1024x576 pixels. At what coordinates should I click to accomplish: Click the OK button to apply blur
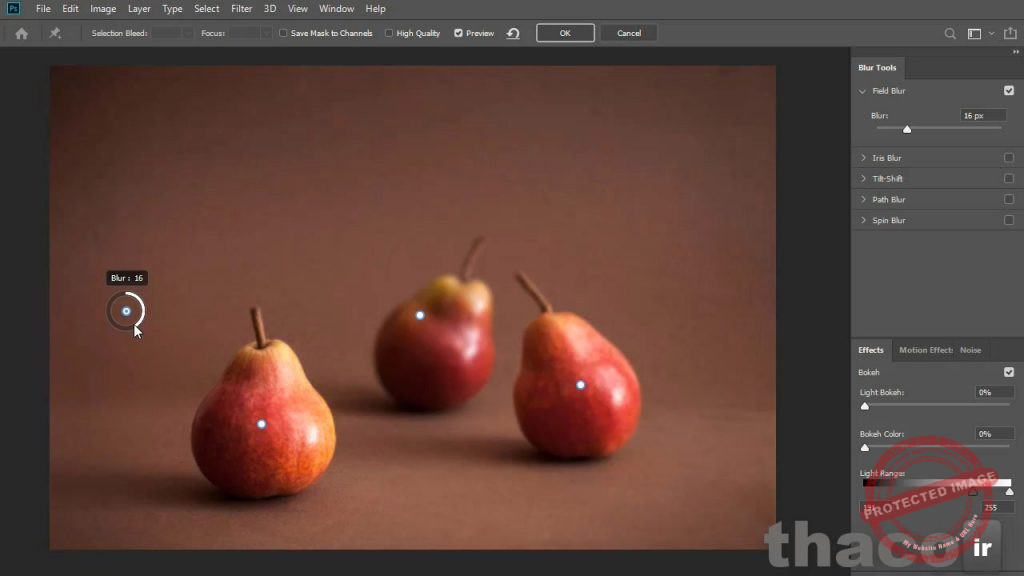565,33
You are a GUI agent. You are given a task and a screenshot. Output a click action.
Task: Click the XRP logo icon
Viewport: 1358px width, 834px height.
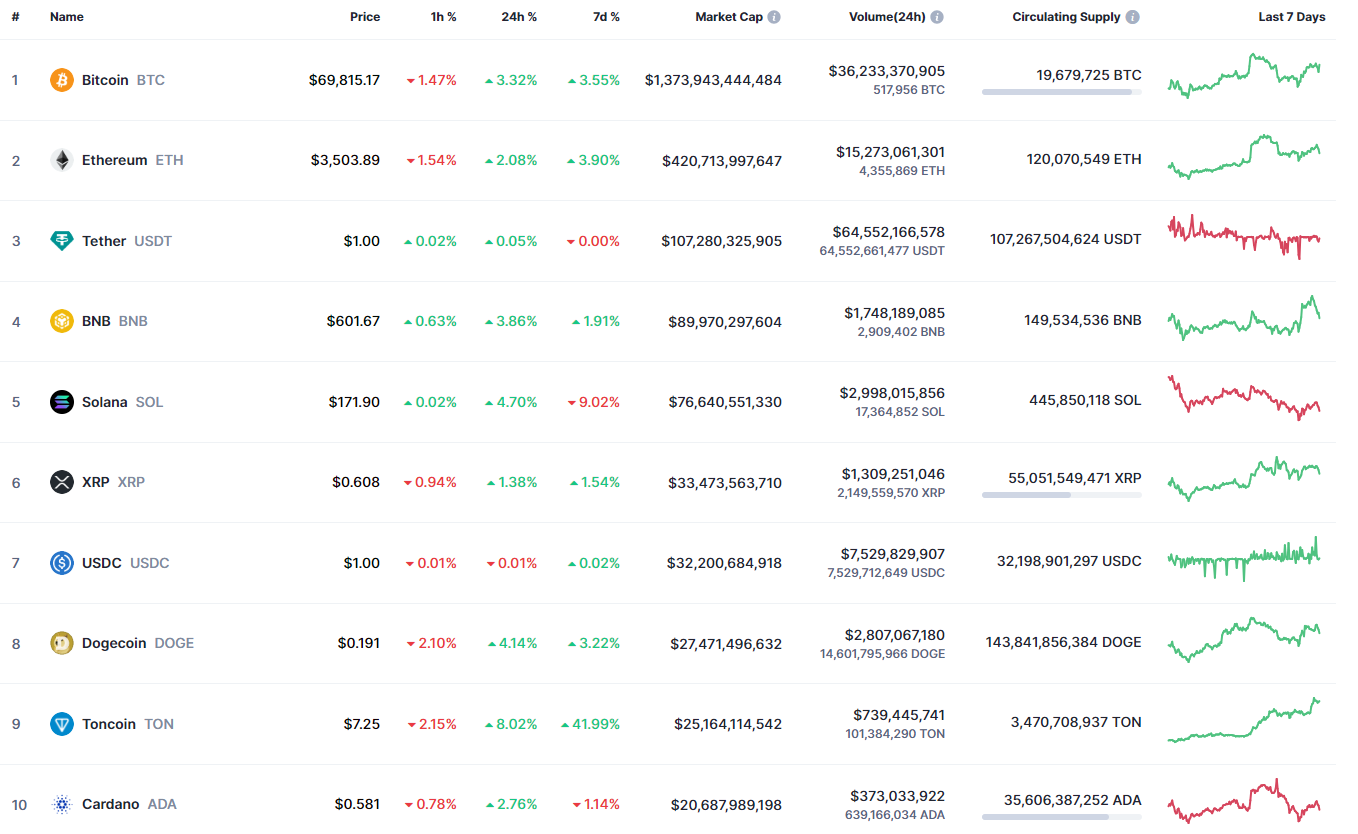point(62,482)
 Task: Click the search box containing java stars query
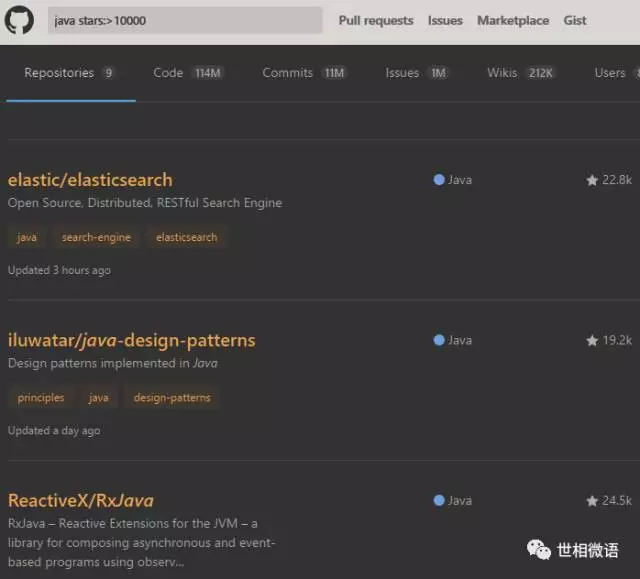pos(185,21)
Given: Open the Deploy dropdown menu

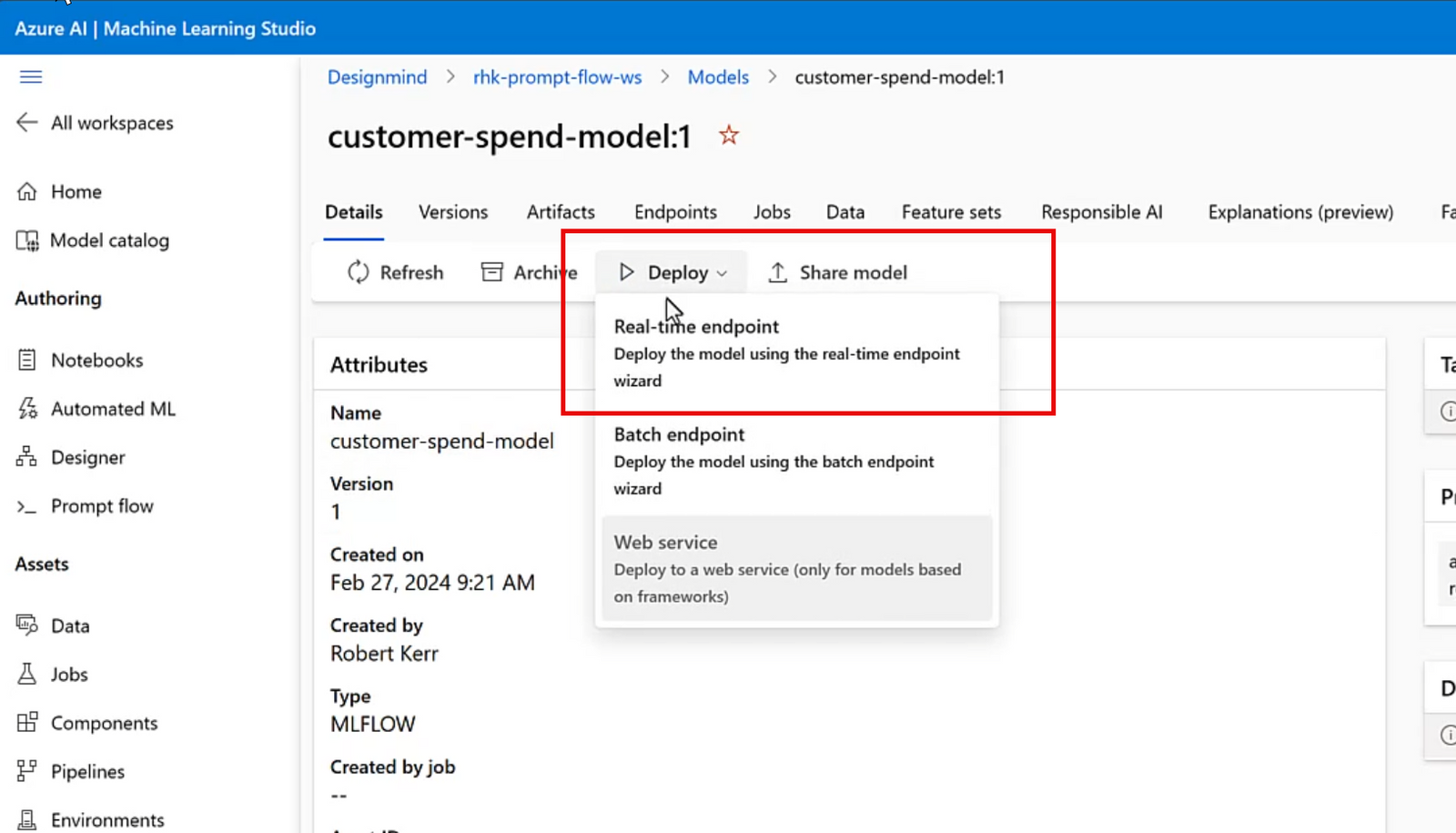Looking at the screenshot, I should 671,271.
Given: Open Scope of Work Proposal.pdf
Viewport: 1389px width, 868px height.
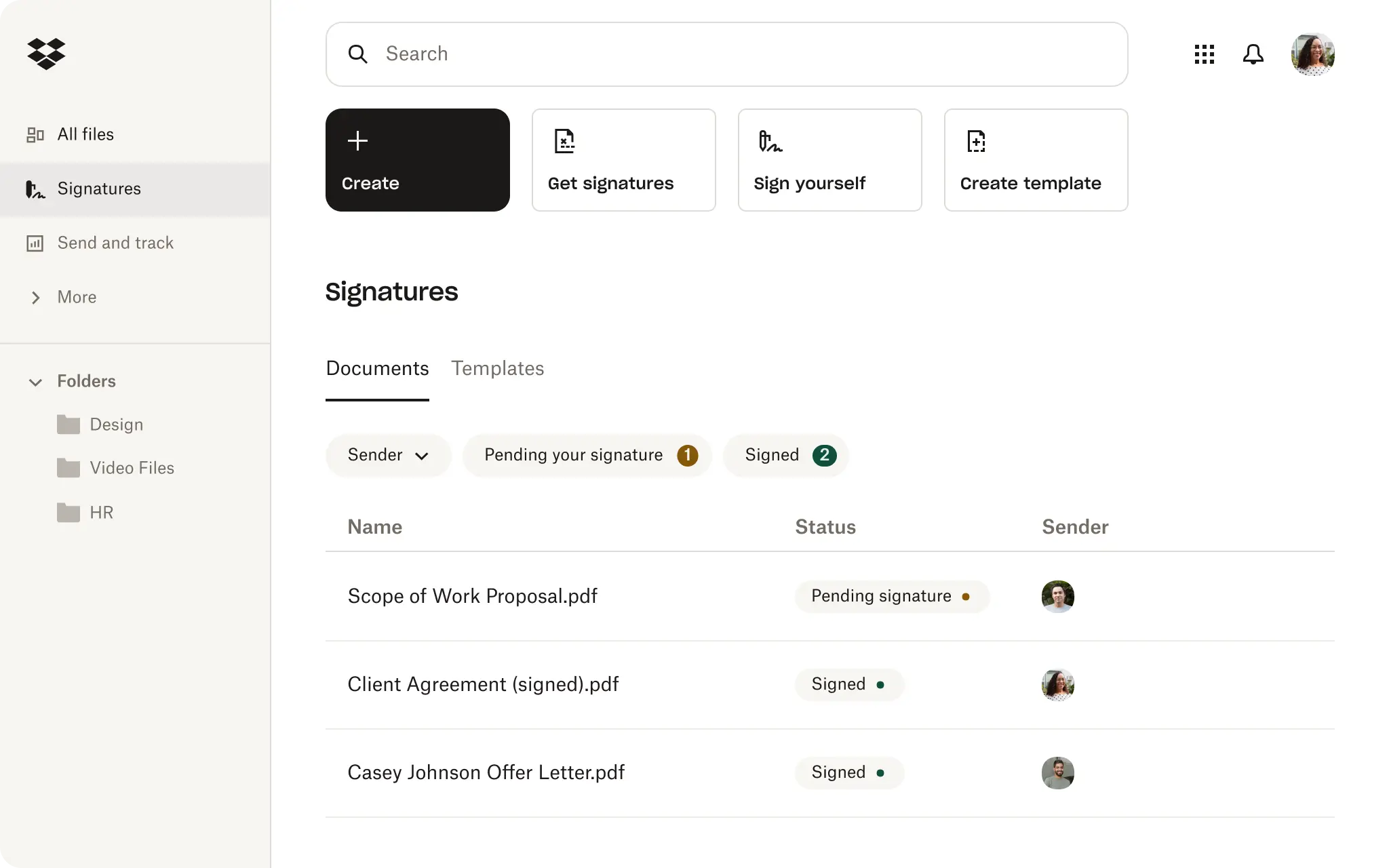Looking at the screenshot, I should coord(472,595).
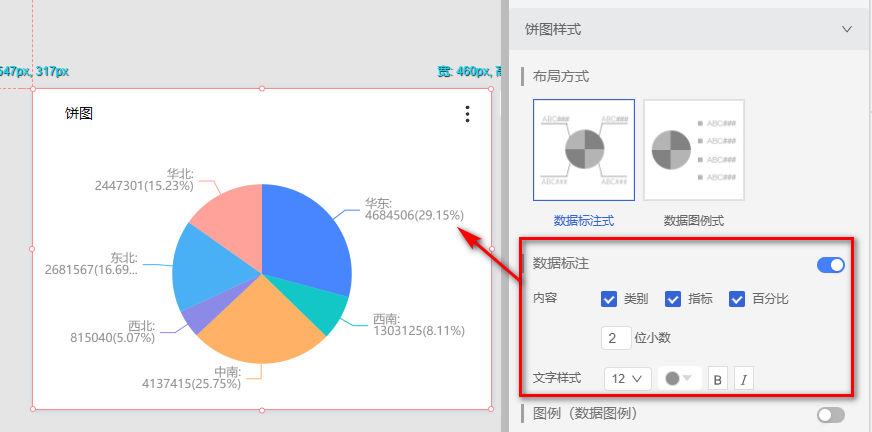Uncheck the 类别 checkbox
This screenshot has height=432, width=872.
point(609,299)
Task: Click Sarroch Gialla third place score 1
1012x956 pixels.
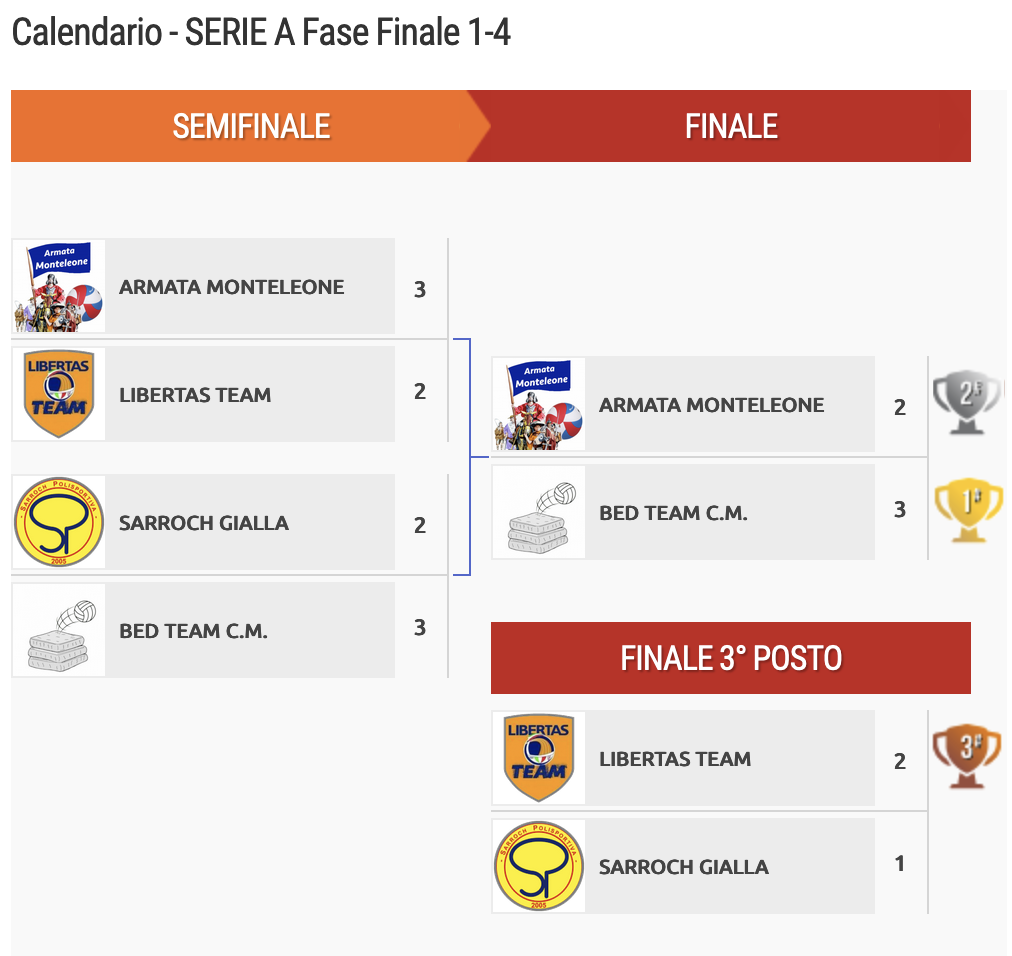Action: [900, 864]
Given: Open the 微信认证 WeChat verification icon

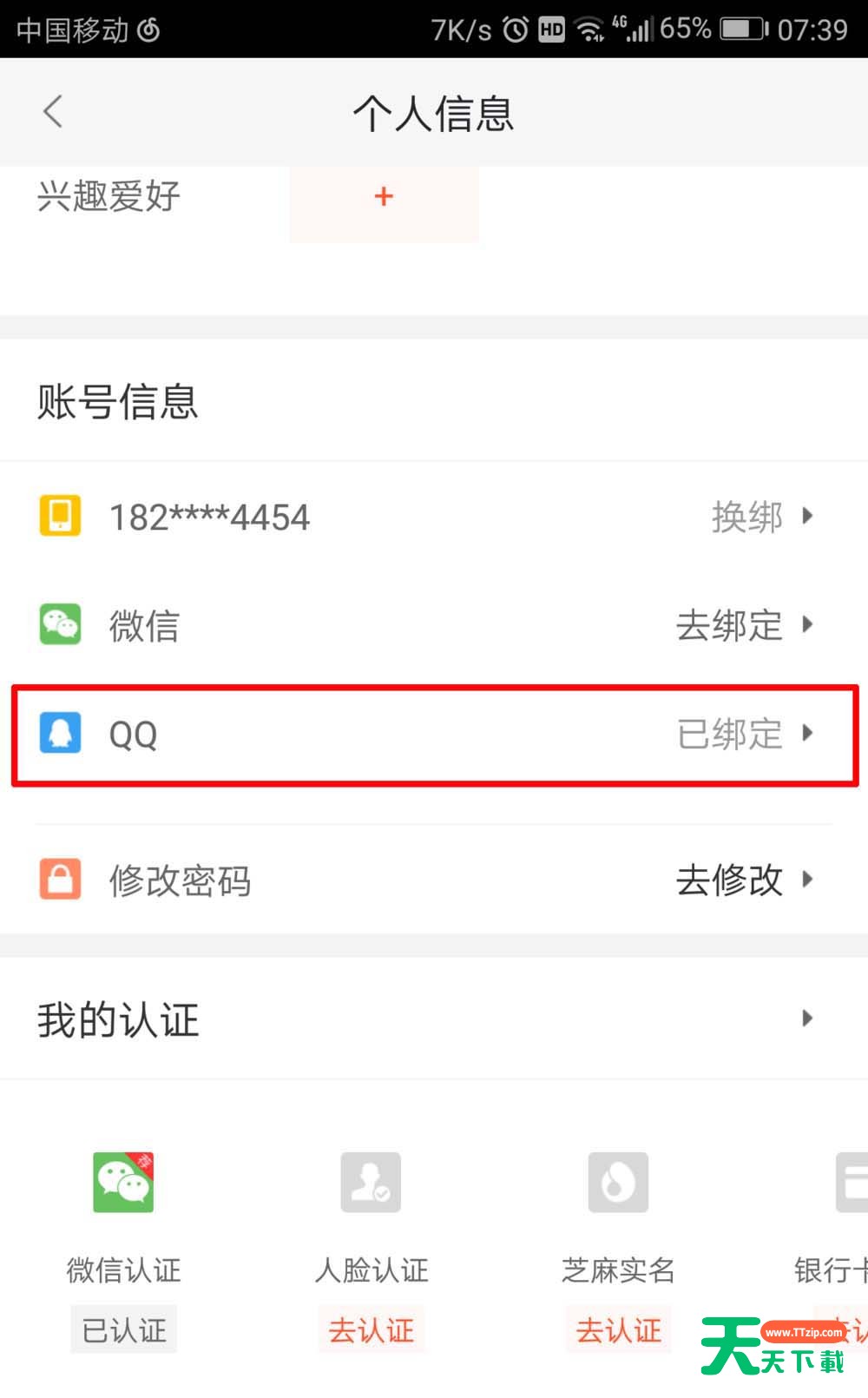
# # # # # # #
Challenge | Can you reproduce all of the records above word for word, leaving the pictures out?

Solution to this exercise |
1024x576 pixels. At what coordinates should I click to accomplish: Click the OK button to apply blur
565,33
You are a GUI agent. You are given a task and a screenshot. Output a click action.
Task: Click the XRP logo icon
Viewport: 1358px width, 834px height.
point(62,482)
 Task: Click the search box containing java stars query
pos(185,21)
Given: Open the Deploy dropdown menu

Looking at the screenshot, I should 671,271.
Given: Open Scope of Work Proposal.pdf
Viewport: 1389px width, 868px height.
Looking at the screenshot, I should coord(472,595).
Uncheck the 类别 checkbox
This screenshot has height=432, width=872.
point(609,299)
Task: Click Sarroch Gialla third place score 1
1012x956 pixels.
Action: [900, 864]
Given: Open the 微信认证 WeChat verification icon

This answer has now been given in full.